-- PASSAGE TO READ follows --

Susan Mary Hall is a British Conservative Party politician who has been a Member of the London Assembly (AM) for Londonwide since 2017. She has been the leader of the London Conservatives on the Assembly since December 2019.

Political career 
Hall was elected as a Councillor on Harrow London Borough Council for Hatch End Ward in the 2006 local elections. She was given a Cabinet position responsible for the Environment and Community Safety in 2007 and became Deputy Leader of the group in 2008. Hall became Leader of the Conservative group in 2010 and Leader of the Opposition, she took over as Leader of the hung Council in 2013 returning to opposition Leader in 2014. She was appointed to the London Fire and Emergency Planning Authority in June 2010.

At the 2016 London Assembly election, Hall was number 4 on the Conservative Party list. She was not elected.

She inherited the 4th Additional Member seat on the London Assembly in June 2017 following Kemi Badenoch's resignation, as a result of Badenoch's election as MP for Saffron Walden.

In 2018, Hall became deputy leader of the London Conservatives.

-- PASSAGE TO READ concluded --
-- EXERCISE DATA follows --

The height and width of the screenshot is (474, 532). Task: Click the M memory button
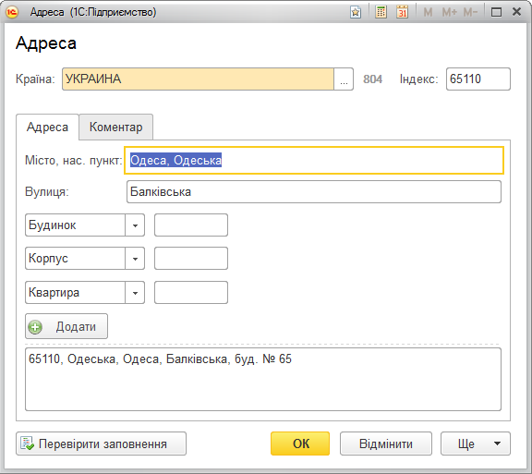428,13
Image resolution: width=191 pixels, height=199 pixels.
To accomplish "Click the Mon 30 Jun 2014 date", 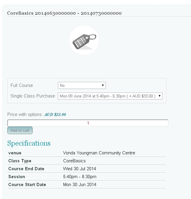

-- EXERCISE DATA concluded --

REQUIRED WORK: Pick up the Susan Hall biography after its last sentence and continue it.

EXERCISE RESPONSE:
After Gareth Bacon was elected to the House of Commons in the 2019 general election, Hall succeeded him as the leader of the Conservatives on the London Assembly.

Hall is a community safety advocate who campaigns for crime prevention. She has called for an increase in police funding in order to tackle knife crime. Hall is a critic of Mayor of London Sadiq Khan.

In March 2020, in response to the coronavirus pandemic in London, Hall wrote a letter to Mayor Khan, asking him to “call in the police” to “enforce the coronavirus lockdown” in order to protect National Health Service workers.

Following the storming of the United States Capitol by supporters of Donald Trump in January 2021, Hall compared the riot to other British politicians' opposition to Brexit.

She was re-elected in the 2021 London Assembly election.

Electoral history

2021 London Assembly election

2016 London Assembly election

References

External links 
 Susan Hall at the London Assembly

Living people
21st-century British women politicians
Conservative Members of the London Assembly
Conservative Party (UK) councillors
People from the London Borough of Harrow
Anti-crime activists
Year of birth missing (living people)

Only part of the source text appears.